SD 36-142 (High Voltage, AC/DC, 1976):
The fraudulent U.S. issue of seven ninths of AC/DC’s second album under the title of its first. See
APLPA-016
.

SEEZ 1 (
Damned, Damned, Damned
, The Damned, 1977):
This Nick Lowe–produced album has the distinction of being the first full-length LP to be released by an official UK punk rock band. It also has the distinction of not sounding like anything besides what it is, unlike most everything else did after everyone started reading from the same playbook, if you know what I mean by “playbook.” The doubled crooning vocals always kill me. Miles better than anything else in your pathetic little world, I can almost guarantee.

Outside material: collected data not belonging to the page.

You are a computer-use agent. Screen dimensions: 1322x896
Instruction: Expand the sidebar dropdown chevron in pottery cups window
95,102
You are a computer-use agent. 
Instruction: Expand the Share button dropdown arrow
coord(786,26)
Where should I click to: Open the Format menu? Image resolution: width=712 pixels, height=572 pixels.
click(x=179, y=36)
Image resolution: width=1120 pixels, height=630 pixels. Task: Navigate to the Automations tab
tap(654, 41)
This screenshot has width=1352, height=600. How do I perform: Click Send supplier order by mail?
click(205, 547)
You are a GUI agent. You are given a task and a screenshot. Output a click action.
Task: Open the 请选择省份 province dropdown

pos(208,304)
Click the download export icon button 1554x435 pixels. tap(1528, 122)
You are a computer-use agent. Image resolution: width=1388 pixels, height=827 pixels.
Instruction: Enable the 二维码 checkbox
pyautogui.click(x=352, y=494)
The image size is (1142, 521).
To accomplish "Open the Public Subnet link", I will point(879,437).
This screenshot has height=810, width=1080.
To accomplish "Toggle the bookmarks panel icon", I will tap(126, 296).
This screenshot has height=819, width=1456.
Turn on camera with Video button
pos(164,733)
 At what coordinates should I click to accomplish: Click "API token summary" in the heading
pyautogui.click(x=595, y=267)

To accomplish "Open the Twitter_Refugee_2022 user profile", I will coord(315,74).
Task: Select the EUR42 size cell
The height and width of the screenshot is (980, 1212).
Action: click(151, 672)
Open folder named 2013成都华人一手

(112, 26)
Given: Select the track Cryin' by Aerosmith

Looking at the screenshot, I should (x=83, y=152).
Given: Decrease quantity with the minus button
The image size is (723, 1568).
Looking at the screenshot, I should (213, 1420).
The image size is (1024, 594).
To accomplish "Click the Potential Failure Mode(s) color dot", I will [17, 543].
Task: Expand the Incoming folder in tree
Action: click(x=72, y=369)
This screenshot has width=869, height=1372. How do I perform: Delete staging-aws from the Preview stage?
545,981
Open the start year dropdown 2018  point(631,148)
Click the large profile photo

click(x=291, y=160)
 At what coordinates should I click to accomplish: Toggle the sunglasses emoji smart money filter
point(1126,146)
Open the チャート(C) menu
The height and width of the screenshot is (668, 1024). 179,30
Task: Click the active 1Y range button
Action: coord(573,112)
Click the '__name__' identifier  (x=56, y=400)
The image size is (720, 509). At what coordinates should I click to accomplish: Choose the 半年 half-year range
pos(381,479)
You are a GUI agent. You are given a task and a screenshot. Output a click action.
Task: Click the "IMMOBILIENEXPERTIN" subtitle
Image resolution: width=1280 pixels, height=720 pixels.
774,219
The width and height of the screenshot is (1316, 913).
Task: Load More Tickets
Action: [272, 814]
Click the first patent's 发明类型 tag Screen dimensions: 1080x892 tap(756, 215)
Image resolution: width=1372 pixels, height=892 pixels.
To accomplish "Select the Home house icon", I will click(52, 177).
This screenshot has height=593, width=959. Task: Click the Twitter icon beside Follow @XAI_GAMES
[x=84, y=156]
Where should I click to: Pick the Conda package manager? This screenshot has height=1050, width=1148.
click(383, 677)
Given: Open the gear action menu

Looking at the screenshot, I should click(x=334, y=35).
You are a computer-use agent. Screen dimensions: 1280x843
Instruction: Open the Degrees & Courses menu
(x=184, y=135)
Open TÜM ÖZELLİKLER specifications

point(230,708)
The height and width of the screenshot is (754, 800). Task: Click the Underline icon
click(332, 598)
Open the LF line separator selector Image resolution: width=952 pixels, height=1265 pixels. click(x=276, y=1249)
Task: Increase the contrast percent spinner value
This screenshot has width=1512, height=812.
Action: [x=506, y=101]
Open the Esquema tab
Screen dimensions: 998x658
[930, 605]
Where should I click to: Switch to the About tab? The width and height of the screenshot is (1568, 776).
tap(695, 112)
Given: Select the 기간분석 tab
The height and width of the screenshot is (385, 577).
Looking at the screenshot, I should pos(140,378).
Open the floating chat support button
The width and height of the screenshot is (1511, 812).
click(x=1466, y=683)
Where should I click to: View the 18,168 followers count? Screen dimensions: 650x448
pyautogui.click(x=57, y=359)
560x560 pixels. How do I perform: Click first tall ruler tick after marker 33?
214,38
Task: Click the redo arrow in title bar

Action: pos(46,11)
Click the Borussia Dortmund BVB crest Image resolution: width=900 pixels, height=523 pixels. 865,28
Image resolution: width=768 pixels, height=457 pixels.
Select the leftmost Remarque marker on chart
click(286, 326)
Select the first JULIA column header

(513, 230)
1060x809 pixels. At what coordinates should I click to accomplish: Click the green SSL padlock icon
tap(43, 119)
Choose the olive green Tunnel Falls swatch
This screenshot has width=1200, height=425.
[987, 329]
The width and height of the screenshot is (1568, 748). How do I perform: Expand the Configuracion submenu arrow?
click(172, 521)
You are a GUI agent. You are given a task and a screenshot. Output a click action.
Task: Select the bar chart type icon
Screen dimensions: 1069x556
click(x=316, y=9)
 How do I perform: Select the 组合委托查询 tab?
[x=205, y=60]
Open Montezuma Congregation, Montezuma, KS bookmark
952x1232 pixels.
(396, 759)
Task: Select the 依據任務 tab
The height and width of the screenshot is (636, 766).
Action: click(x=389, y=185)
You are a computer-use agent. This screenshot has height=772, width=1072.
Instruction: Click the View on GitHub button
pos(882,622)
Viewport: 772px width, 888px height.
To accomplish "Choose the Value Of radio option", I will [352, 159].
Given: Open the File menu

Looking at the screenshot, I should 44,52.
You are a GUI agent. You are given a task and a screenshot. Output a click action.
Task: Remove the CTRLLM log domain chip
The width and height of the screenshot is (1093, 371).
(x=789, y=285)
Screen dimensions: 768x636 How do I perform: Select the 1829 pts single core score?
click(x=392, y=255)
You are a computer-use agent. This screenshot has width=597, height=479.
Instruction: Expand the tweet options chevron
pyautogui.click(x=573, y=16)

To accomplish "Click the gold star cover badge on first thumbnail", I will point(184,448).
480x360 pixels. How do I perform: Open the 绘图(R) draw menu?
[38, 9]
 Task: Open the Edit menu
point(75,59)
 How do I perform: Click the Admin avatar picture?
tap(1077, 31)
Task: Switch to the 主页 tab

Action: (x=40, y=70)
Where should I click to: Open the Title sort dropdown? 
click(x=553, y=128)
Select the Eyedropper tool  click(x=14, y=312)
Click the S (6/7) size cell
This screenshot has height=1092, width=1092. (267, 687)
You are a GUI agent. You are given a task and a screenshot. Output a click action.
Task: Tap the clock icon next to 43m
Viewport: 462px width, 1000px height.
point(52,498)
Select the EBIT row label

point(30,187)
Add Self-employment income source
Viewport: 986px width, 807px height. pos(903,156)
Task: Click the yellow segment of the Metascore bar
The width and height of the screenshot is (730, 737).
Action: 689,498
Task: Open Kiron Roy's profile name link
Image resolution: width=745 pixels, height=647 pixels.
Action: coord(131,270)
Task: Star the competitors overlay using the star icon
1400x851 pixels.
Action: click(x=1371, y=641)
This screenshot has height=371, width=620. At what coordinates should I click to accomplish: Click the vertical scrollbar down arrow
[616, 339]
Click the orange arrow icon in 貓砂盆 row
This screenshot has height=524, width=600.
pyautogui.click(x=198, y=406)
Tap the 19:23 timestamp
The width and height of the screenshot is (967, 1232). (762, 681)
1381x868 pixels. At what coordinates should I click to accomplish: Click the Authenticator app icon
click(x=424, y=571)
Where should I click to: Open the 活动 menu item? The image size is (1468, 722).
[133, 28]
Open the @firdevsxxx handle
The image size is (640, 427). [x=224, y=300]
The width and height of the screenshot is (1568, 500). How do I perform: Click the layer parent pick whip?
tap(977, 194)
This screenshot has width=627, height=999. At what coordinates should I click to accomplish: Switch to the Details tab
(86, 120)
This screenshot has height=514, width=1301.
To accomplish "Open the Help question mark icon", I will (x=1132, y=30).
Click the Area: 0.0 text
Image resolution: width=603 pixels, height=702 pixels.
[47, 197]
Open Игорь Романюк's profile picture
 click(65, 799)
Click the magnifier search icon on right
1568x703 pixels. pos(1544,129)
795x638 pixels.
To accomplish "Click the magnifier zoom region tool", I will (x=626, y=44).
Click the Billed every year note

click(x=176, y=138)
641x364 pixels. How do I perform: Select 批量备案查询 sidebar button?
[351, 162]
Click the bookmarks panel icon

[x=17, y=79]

SMAS-2653 (Sergeant Pepper’s Lonely Hearts Club Band, The Beatles, 1968):
what it sounds like when you Anglicize Buddy Holly and replace his amphetamines with acid. Nothing could be as great in reality as this record is in reputation, but it is nonetheless about as good as drugged-up pop-art rock gets, an impressive feat considering it was recorded on secondhand equipment in a public restroom in Ireland. I prefer “I Wanna Hold Your Hand,” but then I would, wouldn’t I?

SRK 6081 (
The Undertones
, The Undertones, 1979):
As a punk pop document of good-humored teen angst, this is an album with no equal. Feeling strange and awkward, wanting the girl, rarely to never getting the girl, being compelled to jump around aimlessly physically as well as mentally—well, it turns out it takes about two and half minutes to tell the world about this situation, and what’s more, it’s something you can do over
and over again. And if the choruses are catchy and the songs well-written enough, people won’t even mind all that much. For some reason the Undertones are always likened to the Ramones, but to me they seem much closer to the Modern Lovers’ sensibility. Now, maybe all that means is it’s just a different sort of cartoon, but it’s probably a picture of your life nonetheless. (n.b., if “n.b.” means what I think it does: they’re from Northern Ireland, and their warbly-voiced singer Feargal Sharkey—that’s the guy’s actual name, kidding you not—was a former scout leader. But it’s still a picture of your life, trust me.)

ST 11395 (
Desolation Boulevard
, The Sweet, 1974):
Ever notice how bands that begin as the Something (or the Somethings) often remove the “the” as they get older, lamer, and more full of themselves? The Pink Floyd became Pink Floyd, the Led Zeppelin became Led Zeppelin. Even the Dead Kennedys became Dead Kennedys, and there are people who will correct you if ever say “the Buzzcocks”: “It’s Buzzcocks, man, just Buzzcocks, what are you, some kind of monster?” (And the Beach Boys, in a kind of inversion of this process, had a brief, pretentious stint as the Beach.) Well, that happened with the Sweet, too, and by the time they bridged bubblegum and glam and became famous they were generally known as just Sweet. But they’ll always be the Sweet to me. Oh, and
Desolation Boulevard
is one of the greatest, if not the greatest, rock and roll records ever recorded, despite the missing “the.” Some people are beyond good and evil and can break rules with impunity, if “impunity” means what I think it does. (And it does. I looked it up. Are you ready, Steve? Andy? Mick? It means you can’t be punished for any reason. You’re golden.)

UAG 30159 (
Another Music in a Different Kitchen
, Buzzcocks, 1978):
They taught the world how to bypass the music industry by releasing their own records (with 1977’s
Spiral Scratch
7”) and followed it up by somehow tricking the music industry into releasing this remarkable blend of tube fuzz, pop melody,
deadpan art-school pretensions, and lovelorn moping. It’s the melodic moping that scores, perhaps, but the sonic experimentation and minimalist, angular soundscapes are nearly as important to the effect, if not quite as “deep” as they seem to have been intended to be. This is what the cutting edge of pop modernity appears to have sounded like in 1978, and it’s a real shame it doesn’t sound like that anymore.